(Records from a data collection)
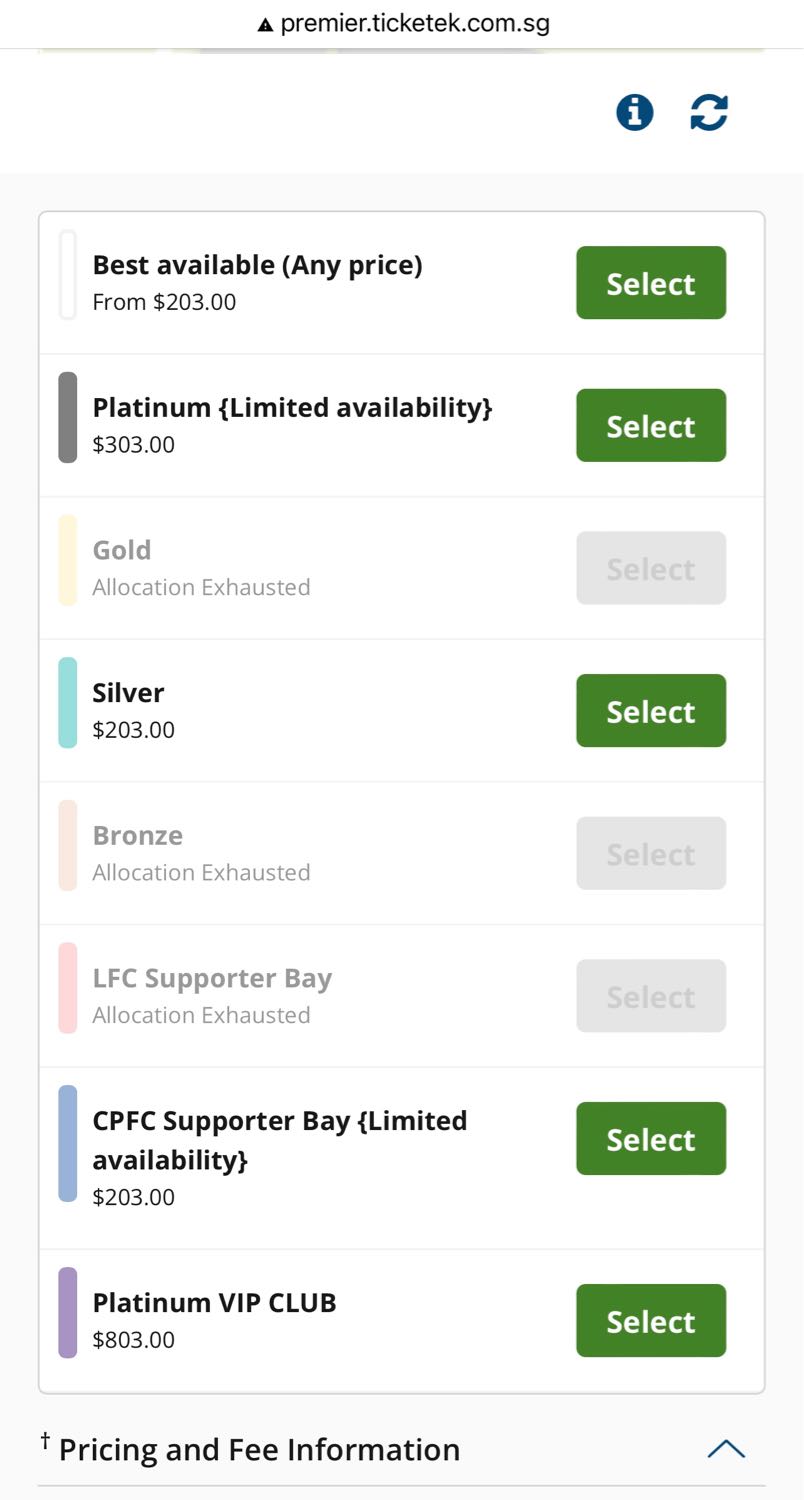Click the gray Platinum color swatch

point(68,418)
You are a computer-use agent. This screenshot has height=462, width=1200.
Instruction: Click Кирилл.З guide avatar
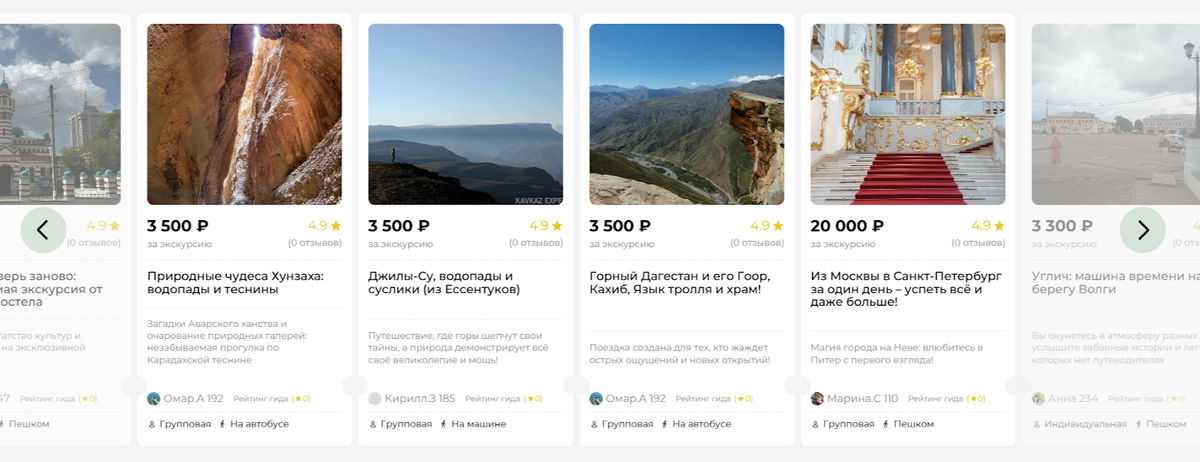click(375, 398)
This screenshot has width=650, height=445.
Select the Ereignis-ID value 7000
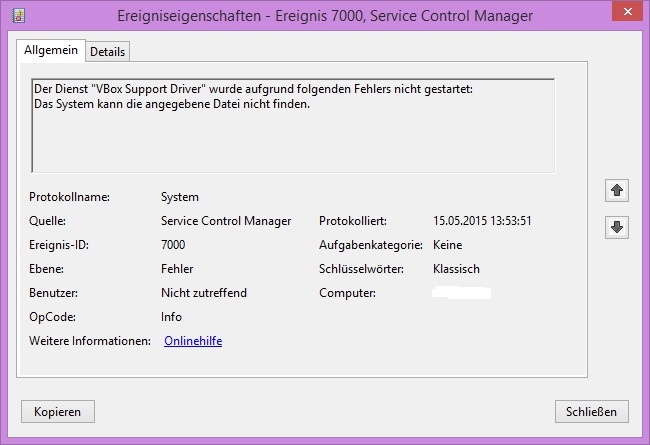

> **Work item**: The answer must be every line from the entries above that holds the string "screenshot".

> **Response below**:
You are a computer-use agent. This screenshot has height=462, width=1200.
This screenshot has width=650, height=445.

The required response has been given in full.